Word had spread: he reaches out to the new ball with hard hands, can’t control the pull, and is susceptible to quality spin. “I’m playing spin bowling better and have been practising that aspect of my game. It is not that I don’t get out to spinners now. Earlier I used to get LBW to them and now I get bowled,” he said, eliciting laughter around.

Learning process

Making light of one’s failures is desirable than taking a stressful, academic approach. Dhawan philosophised his recent string of low scores calling them a natural “learning process”.

“I try to enjoy success and failures equally. If I am not going to see failures then I won’t realise the taste of success. It is important to experience failures so that you realise the importance of success better. I am glad if I failed in six innings because I know that those six innings will only help me get 50 good innings. I’m getting better with every game,” he said.

His core game, he insisted, hadn’t changed. “You keep fine tuning your skills. My basics are still the same but you do learn a few things and add them to your game. I’m working on the mental aspect of my game as well and figuring out ways to disturb bowlers. Such things come from experience and maturity. I have not changed the way I play. The same shots that get you runs will also get you out. I used to try and modify that aspect of my game earlier, but now I am mature enough to understand my process.”

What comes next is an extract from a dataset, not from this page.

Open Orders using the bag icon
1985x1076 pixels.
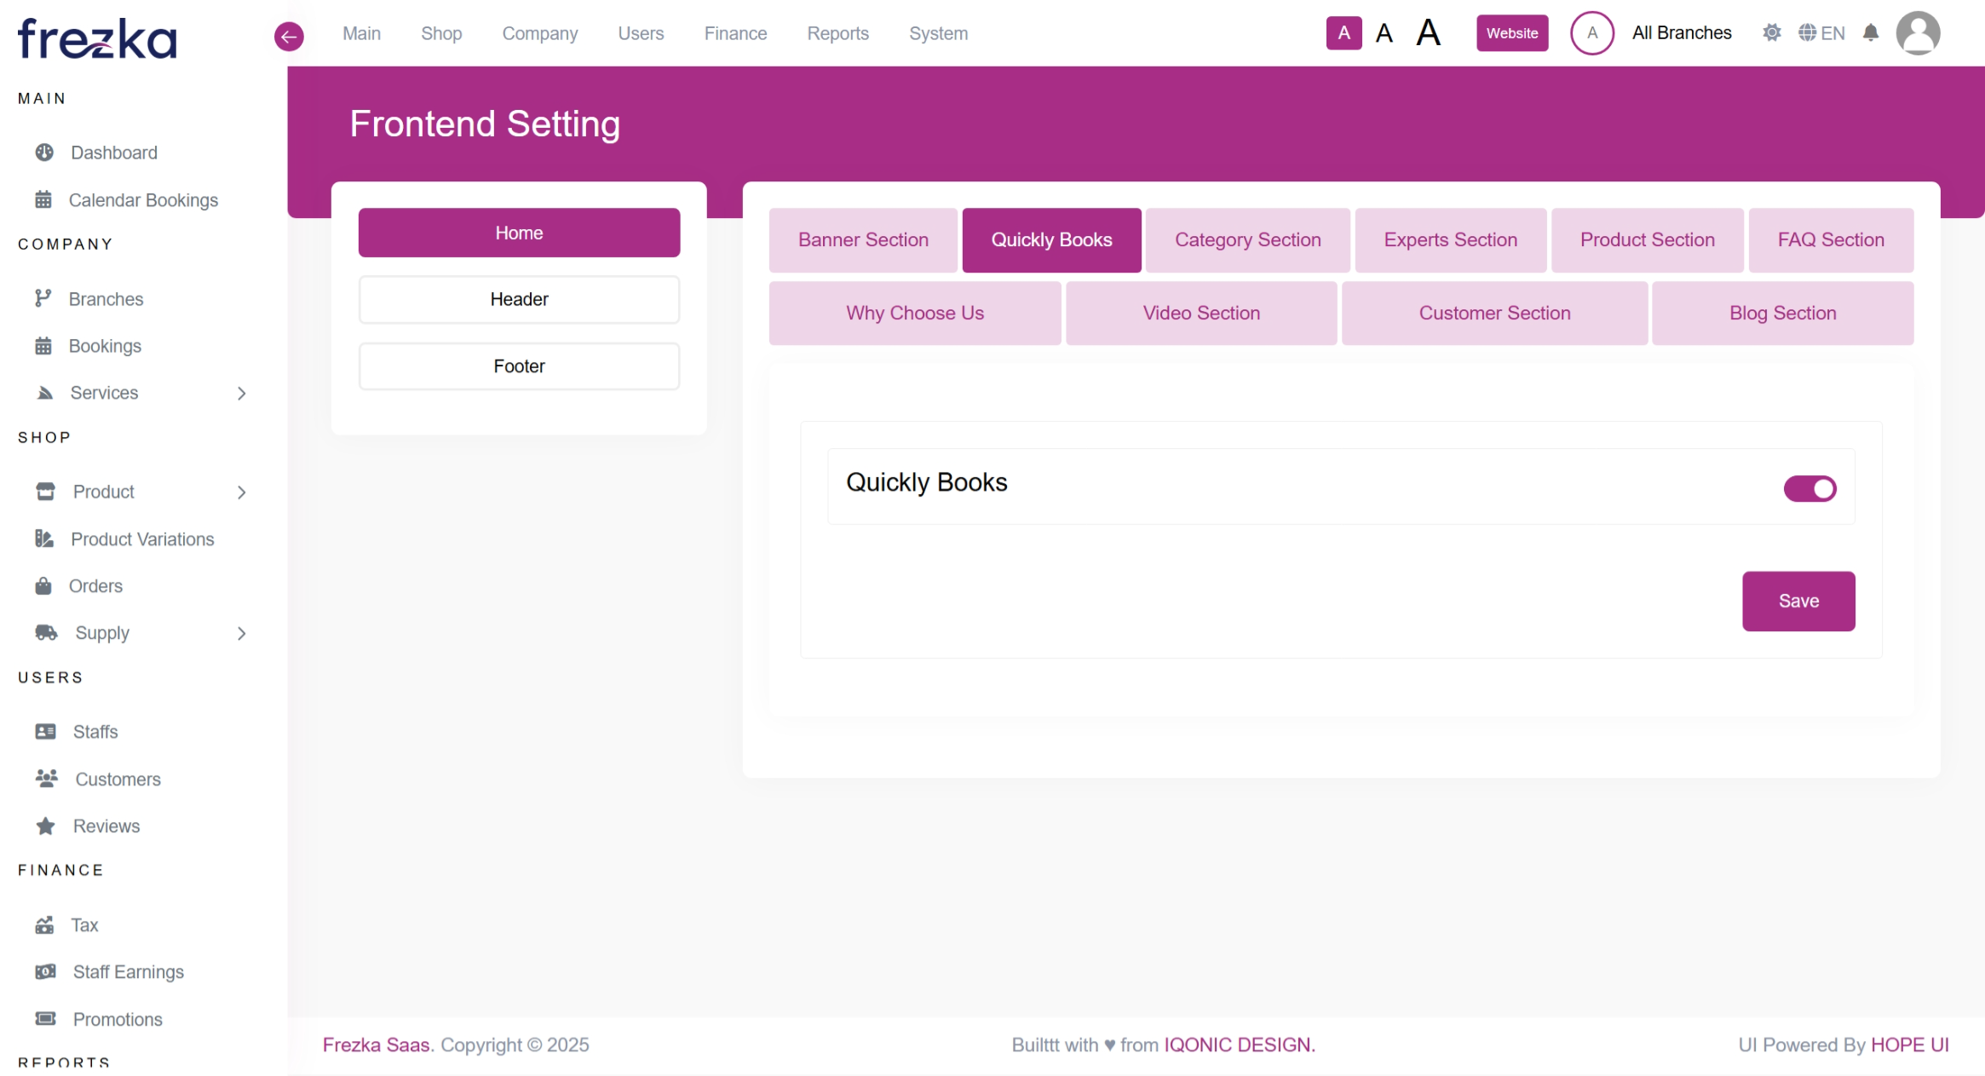[43, 586]
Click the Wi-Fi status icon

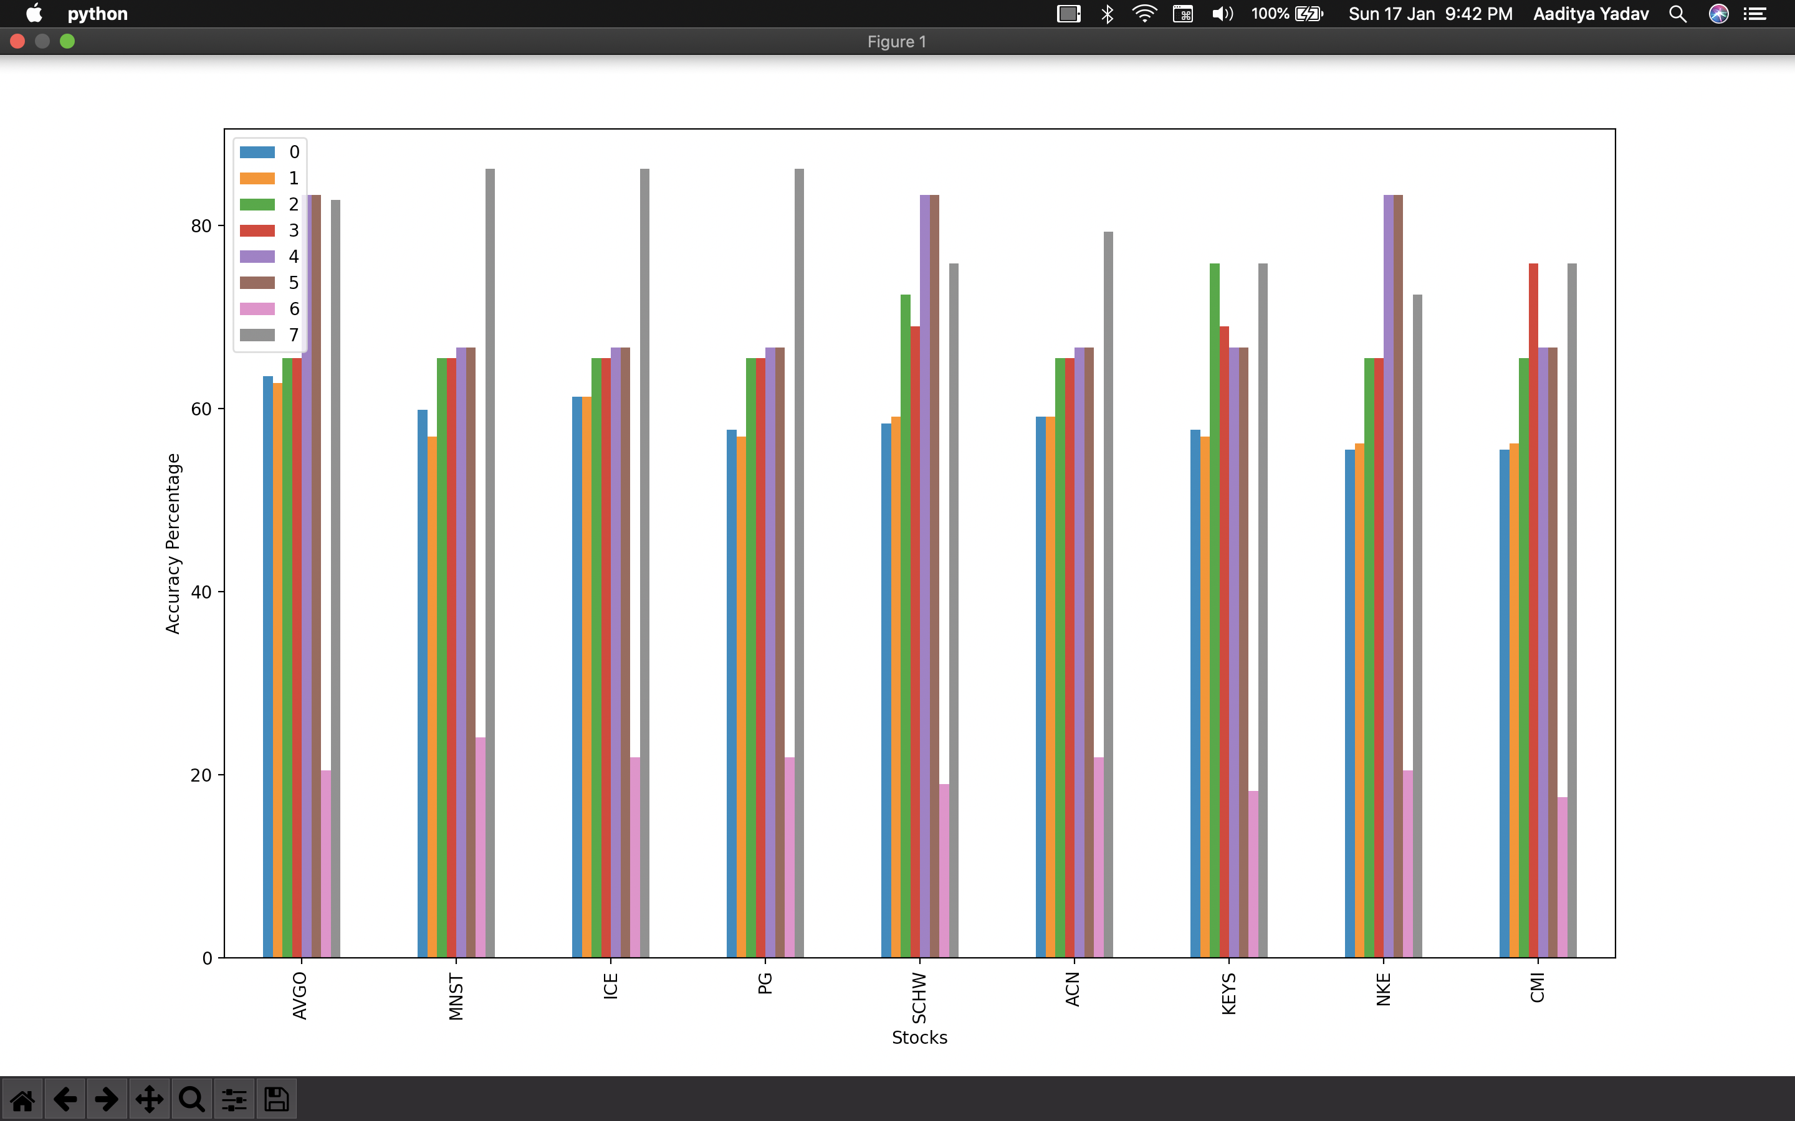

That said, the right to ‘fail in six innings’ is not an allowance granted to everybody. It’s a confirmation, if at all one was required, that Dhawan’s slot, regardless of his form, will not be tinkered with for the World Cup. “It is always a good feeling when you have the backing of your captain. If a player knows he has the skipper’s support when he is going through a rough patch, it only helps in lifting his sprit. We are fortunate to have a captain like MS Dhoni who backs his players,” he said.

He confessed to have been around with Kohli, exchanging notes about batting, maybe a gentle attempt to inject confidence in his vexed team-mate. It’s a quality Dhawan’s predecessors Sehwag and Gambhir were known for. In that sense the Delhi spirit is very much alive.